Secara umum, kesehatan papi baik. Pernah dirawat di RS karena kolestrol. Tapi itu sudah jauh waktu dari kisah ini terjadi. Kalau ada sakit, itu masih dapat disebut penyakit umum faktor usia mengingat ketika itu papi sudah berumur 69 tahun. Namun, secara fisik papi tampak tidak setua usianya.
Papi adalah seorang yang energik. Ia selalu saja aktif. Seusai mengakhiri jabatannya selaku pimpinan Kantor Perpustakaan Daerah Sulawesi Tenggara (Sultra) karena waktu pensiun PNS sudah tiba, bukannya beristirahat, papi malah makin fokus melanjutkan kerjanya di dunia pendidikan sebagai dosen di dua Perguruan Tinggi di kota Kendari dan juga pimpinan di salah satu Perguruan Tinggi itu.
Tidak hanya itu, papi juga makin aktif dalam pelayanan di gereja yang telah dijalaninya sejak tahun 1969 hingga saat itu. Saat itu ia masih menjabat selaku Ketua Badan Pemeriksa Keuangan dan Perbendaharaan Gepsultra untuk ketiga kalinya.

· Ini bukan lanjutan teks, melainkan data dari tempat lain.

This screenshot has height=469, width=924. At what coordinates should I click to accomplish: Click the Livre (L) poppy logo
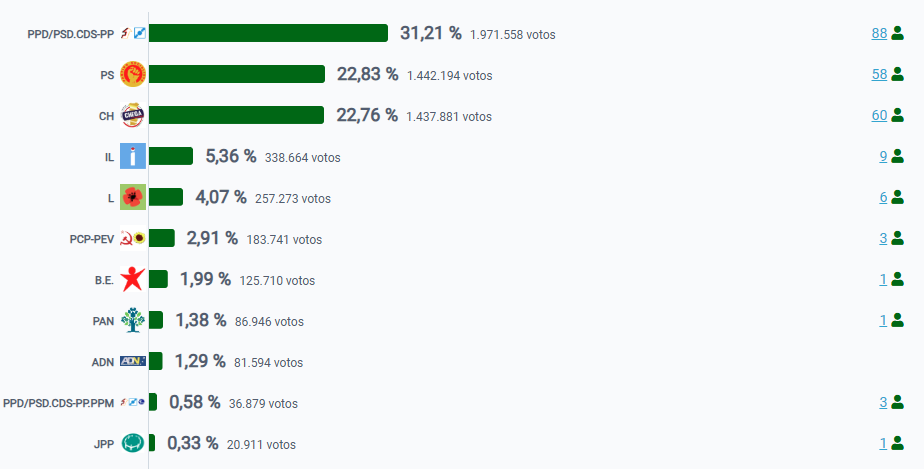pos(132,197)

Bahkan di hari Minggu, sehari sebelum peristiwa itu terjadi, papi baru kembali diteguhkan untuk melanjutkan pelayanannya sebagai Penatua.Â
Mungkin karena papi juga diketahui adalah seorang pelayan di gereja, maka dalam berita meninggalnya papi, salah satu koran daerah menerangkan, bahwa papi juga adalah seorang Pendeta. Saya bangga akan hal itu. Sebab, ia disebut Pendeta bukan karena titel itu ada padanya, tetapi karena hidupnya.
Walau begitu, bukan berarti beliau fanatik. Jauh kami dari itu. Sebagian besar keluarga kami beragama Islam. Om, tante, sepupu, dan banyak lagi adalah pribadi-pribadi Muslim yang taat. Yang perempuan umumnya sudah berhijab dan belum lama ini satu ponakan saya sudah berniqab.
Kami tumbuh bersama sebagai keluarga besar. Natal dan Lebaran itu kami. Natal, mereka di kami. Lebaran, kami di mereka. Tidak hanya kaum keluarga. Suku Moronene, suku dari papi, salah satu suku di Sultra, adalah sebagian besar kaum Muslim.
Sedikit tentang Suku Moronene, saya tulis pada artikel Lako Mesikolah, Lagu Moronene Sulawesi Tenggara.Â
Papi di-tua-kan dalam masyarakat sukunya. Ia bahkan menjadi ketua suku masyarakat Moronene di Sultra. Toleransi terwujud dalam banyak kebersamaan, termasuk pada perayaan hari-hari raya keagamaan, walau nyata kami berbeda.
Karena itu, ketika ada larangan kaum Muslim mengucapkan selamat Natal kepada kami, terperangah kami. Puluhan tahun kami melakukan itu dengan saling kasih yang tulus.
Bagaimana pun juga, kami menghormati aturan itu. Secara agama, kami tidak punya hak untuk komplain. Namun, secara ikatan kekerabatan keluarga, sejujurnya, itu pilu.